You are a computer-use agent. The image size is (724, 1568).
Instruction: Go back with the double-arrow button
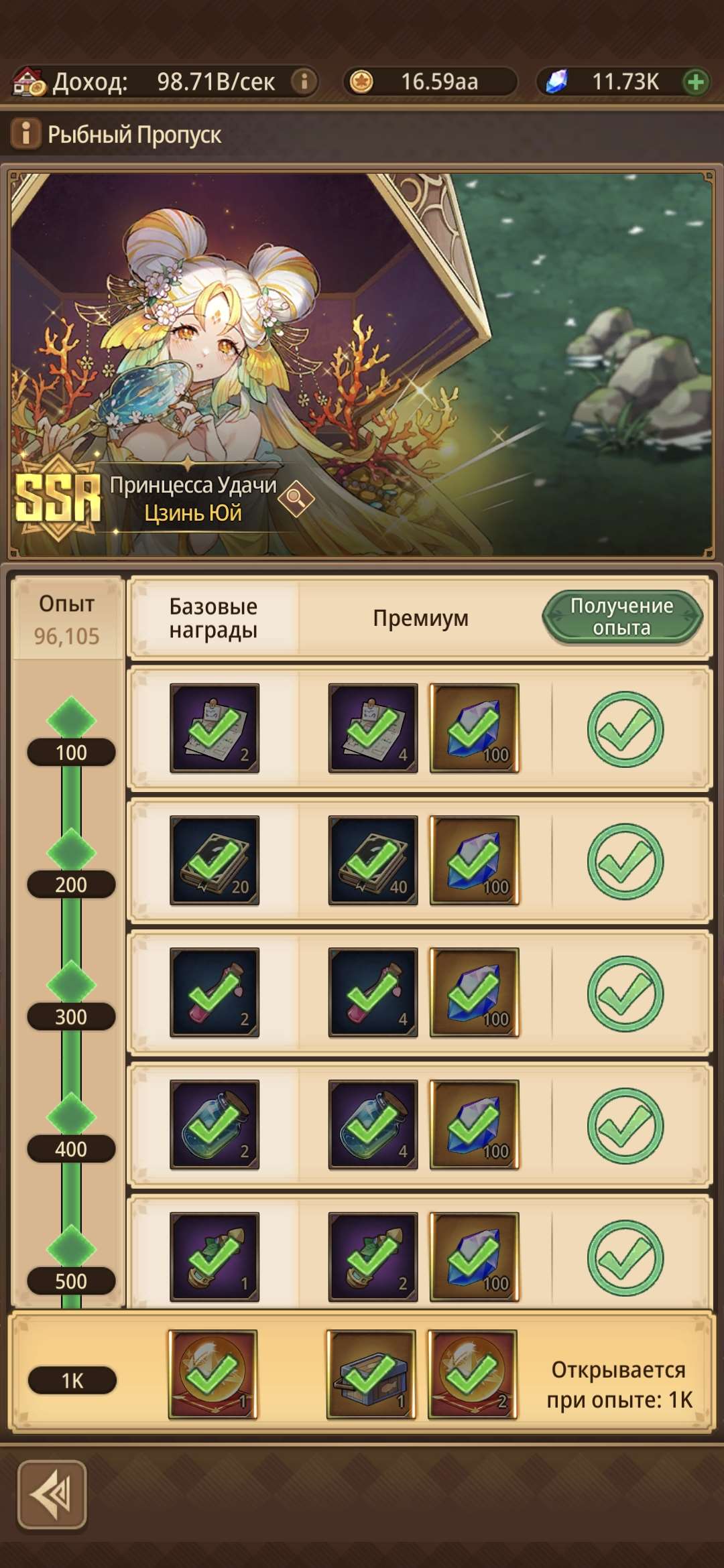(x=52, y=1495)
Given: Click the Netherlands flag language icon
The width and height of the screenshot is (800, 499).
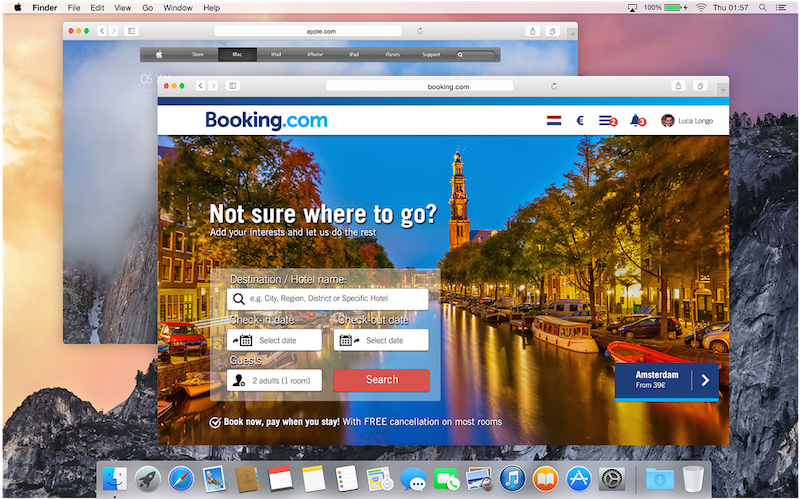Looking at the screenshot, I should pyautogui.click(x=553, y=121).
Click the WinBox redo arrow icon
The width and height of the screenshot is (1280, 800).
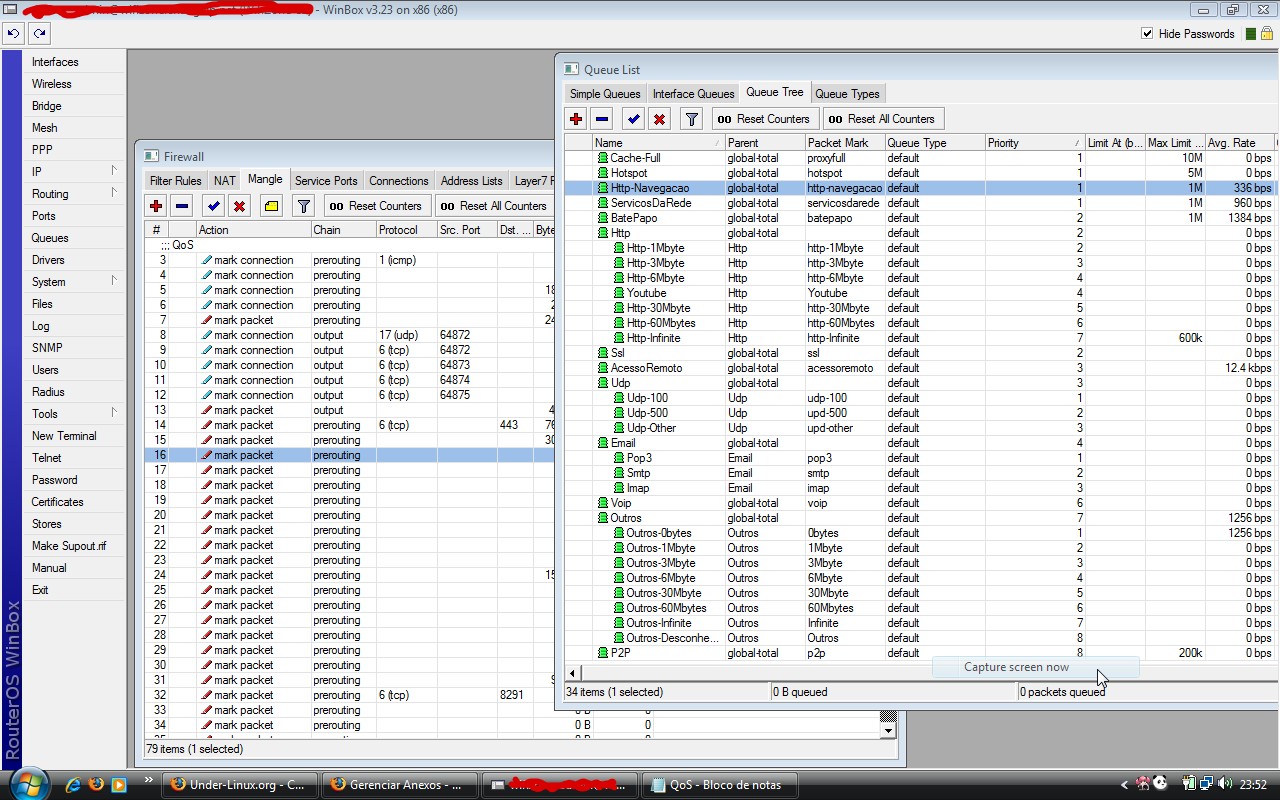pyautogui.click(x=39, y=33)
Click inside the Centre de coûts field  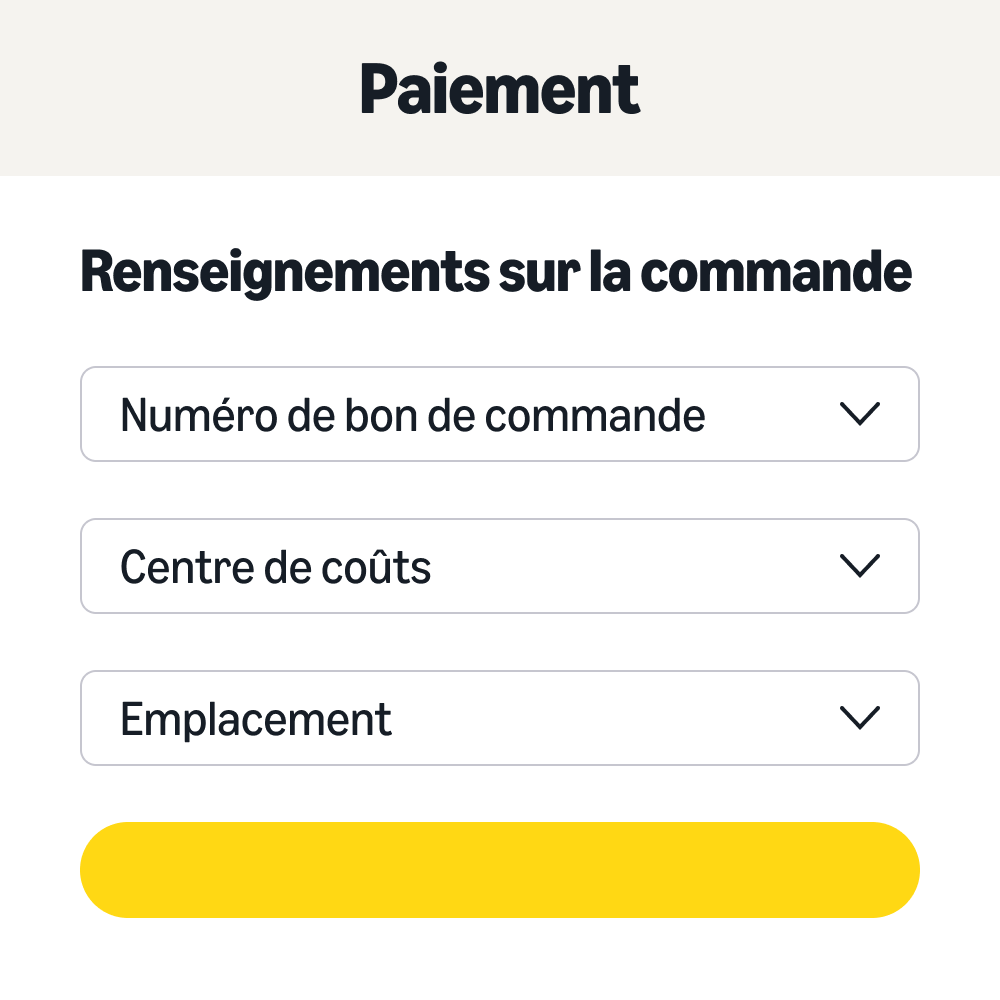[x=400, y=566]
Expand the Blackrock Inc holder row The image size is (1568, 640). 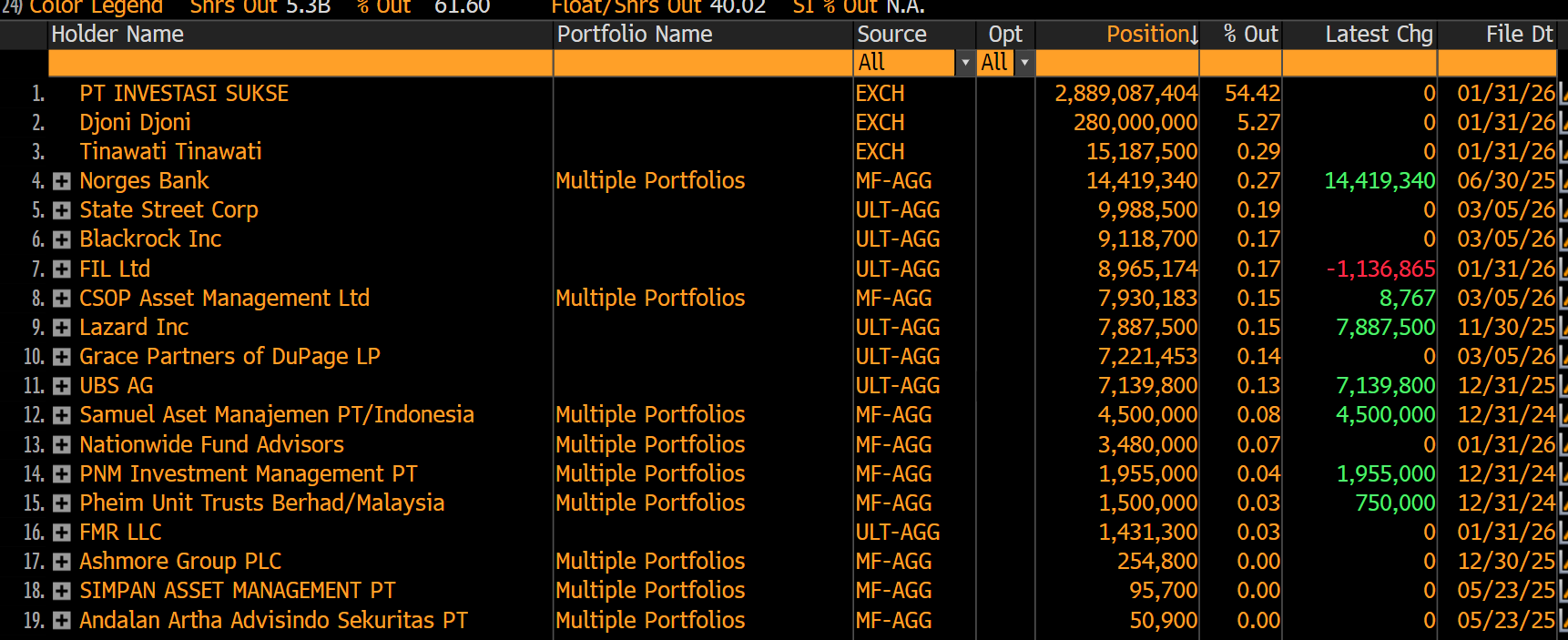[x=62, y=240]
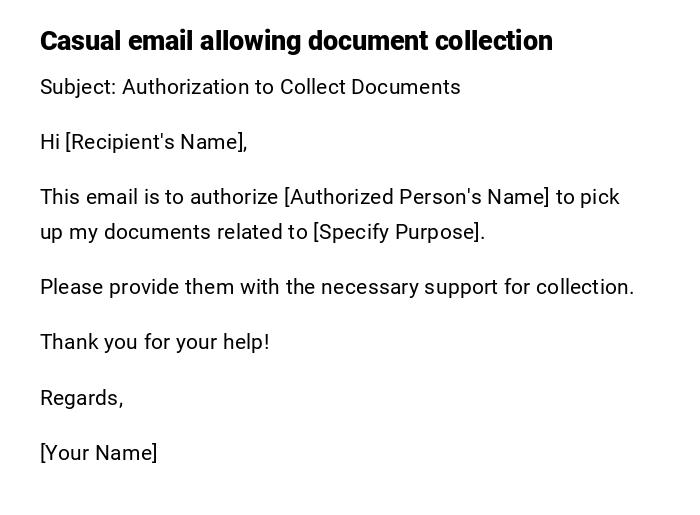Click the [Specify Purpose] placeholder

[398, 232]
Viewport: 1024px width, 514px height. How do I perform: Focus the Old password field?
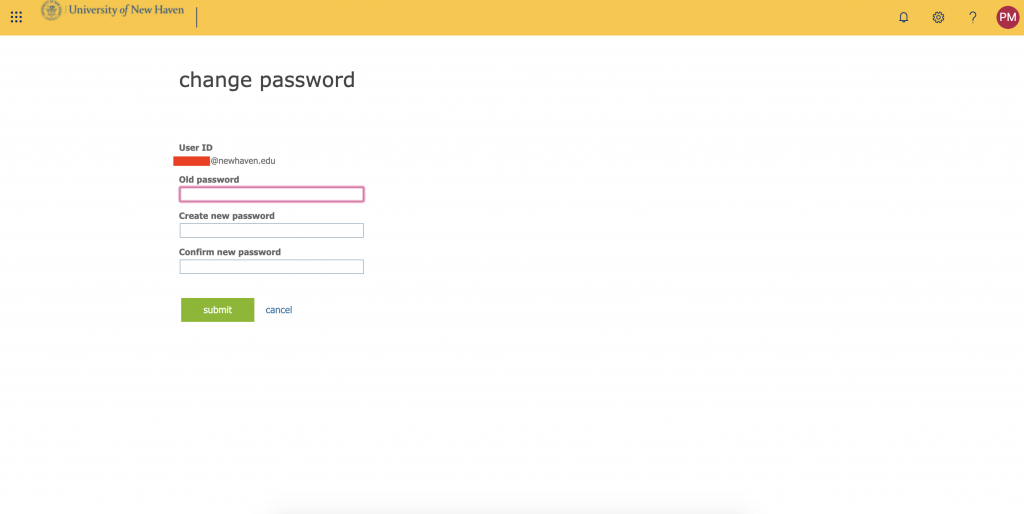(x=271, y=194)
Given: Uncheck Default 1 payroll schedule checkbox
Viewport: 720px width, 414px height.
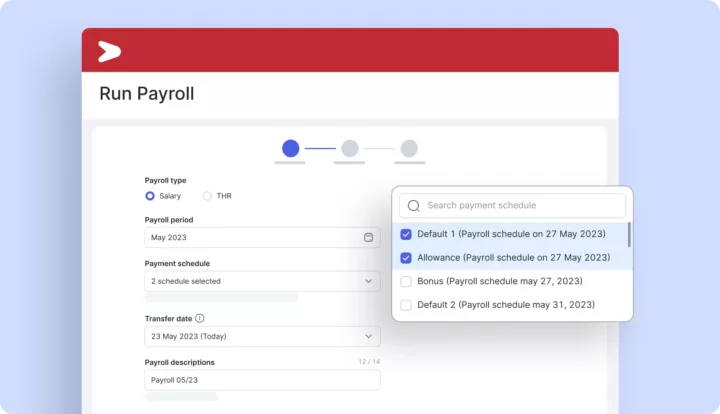Looking at the screenshot, I should (406, 234).
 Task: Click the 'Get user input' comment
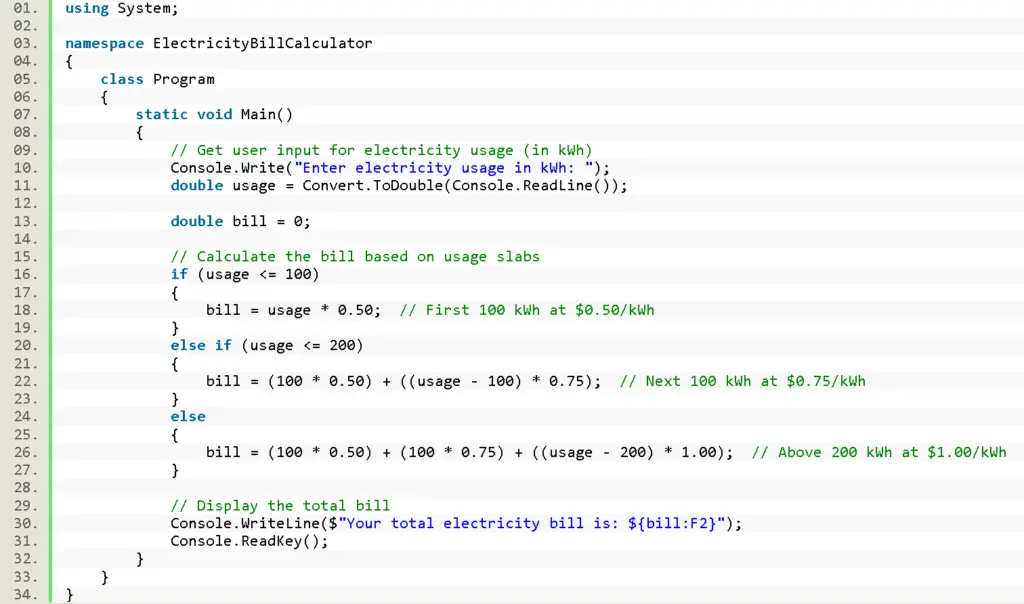381,150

----

PROBLEM:
Substitute "back arrow" for "double-arrow button" and write out everything from the first of the rows down to the line containing "should pyautogui.click(x=553, y=121).", changing nothing else. Leave the pictures out of your answer.

ANSWER FOR THE TASK:
You are a computer-use agent. The image size is (724, 1568).
Instruction: Go back with the back arrow
(x=52, y=1495)
Given: Click the Netherlands flag language icon
The width and height of the screenshot is (800, 499).
Looking at the screenshot, I should pyautogui.click(x=553, y=121).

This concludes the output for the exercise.